** The problem **
List every line in the items below that contains the word "image".

** Records for the exercise **
===

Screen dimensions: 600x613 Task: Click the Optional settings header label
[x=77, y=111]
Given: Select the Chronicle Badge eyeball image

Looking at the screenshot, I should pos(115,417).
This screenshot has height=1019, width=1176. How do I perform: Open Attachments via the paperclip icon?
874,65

===

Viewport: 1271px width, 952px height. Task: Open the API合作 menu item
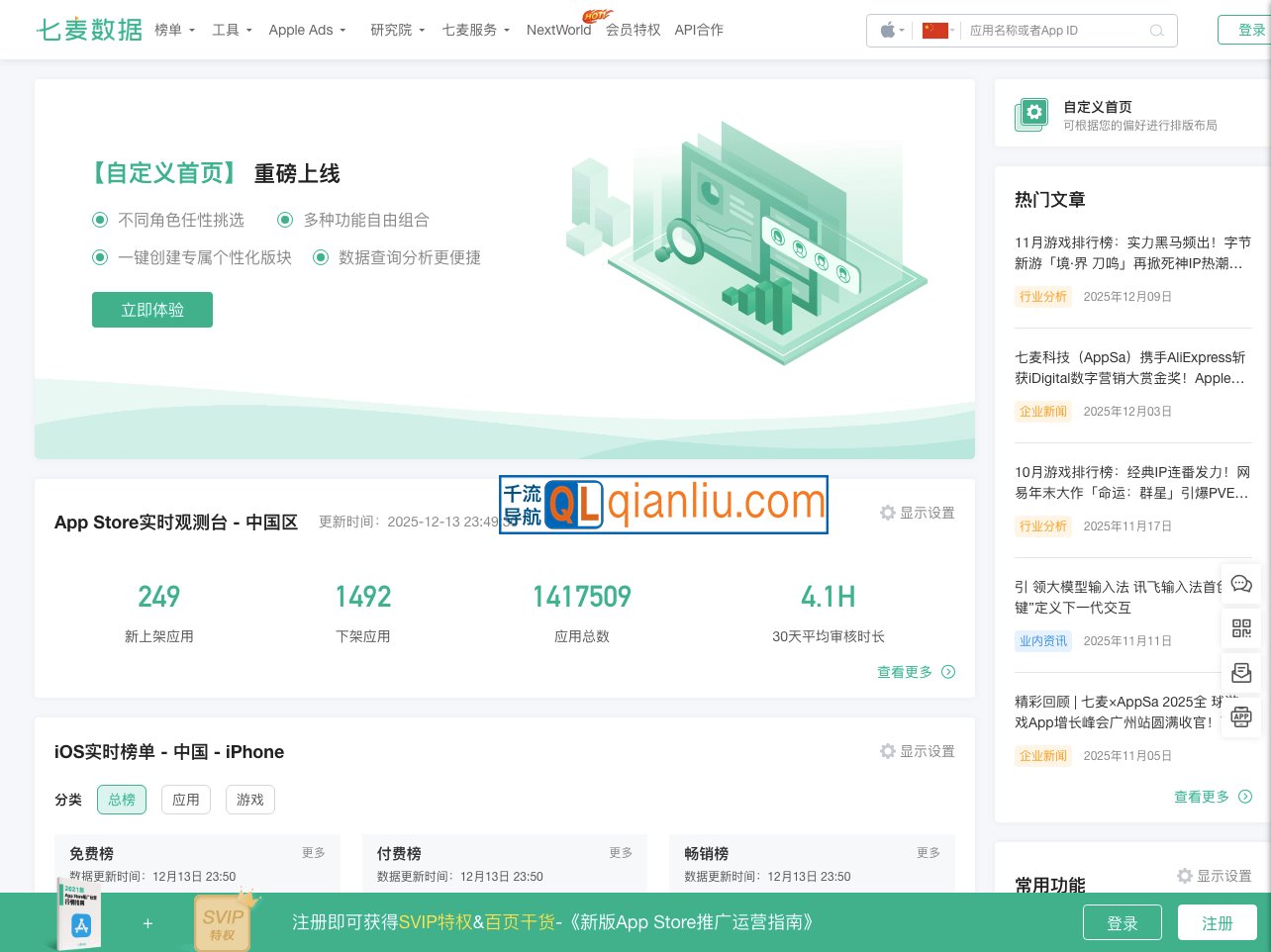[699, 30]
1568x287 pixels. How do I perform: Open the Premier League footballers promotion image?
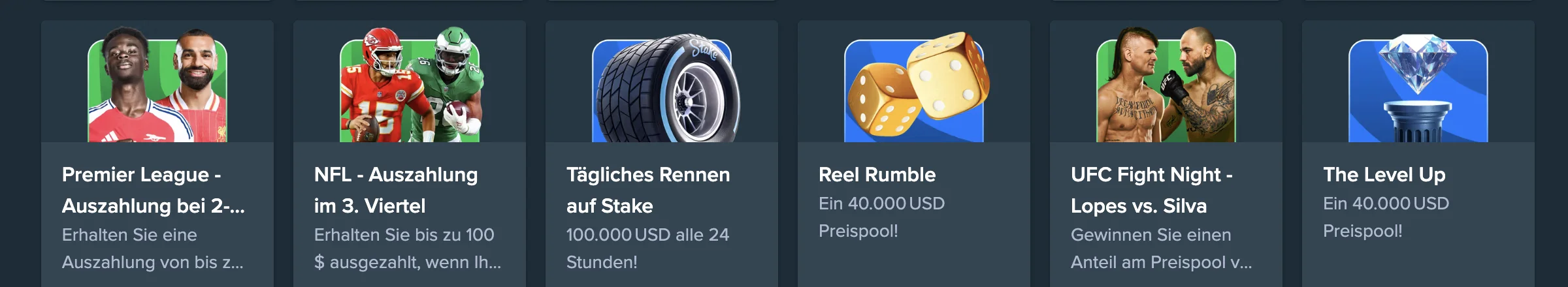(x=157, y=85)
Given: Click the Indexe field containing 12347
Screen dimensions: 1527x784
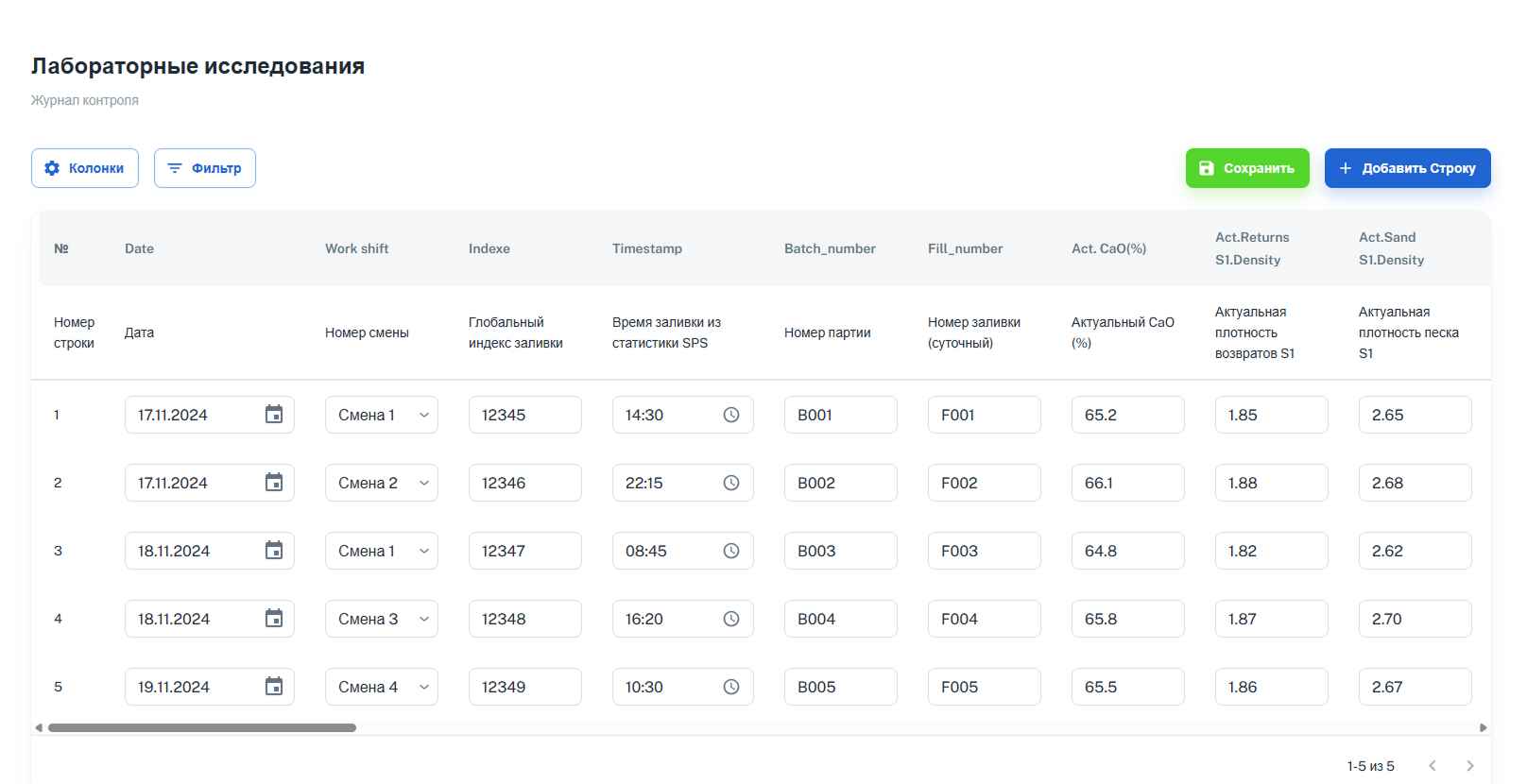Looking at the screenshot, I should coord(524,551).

===

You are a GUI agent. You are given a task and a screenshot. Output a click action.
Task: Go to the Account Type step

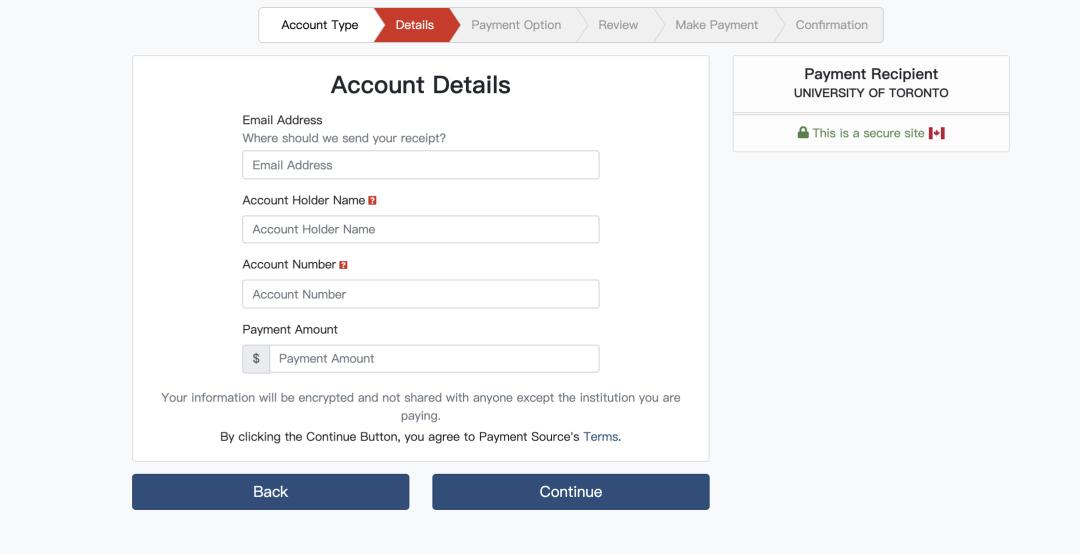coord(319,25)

===

** Result of this exercise **
Given: Select the Chronicle Badge eyeball image
1568x287 pixels. How do I perform: Open the Premier League footballers promotion image?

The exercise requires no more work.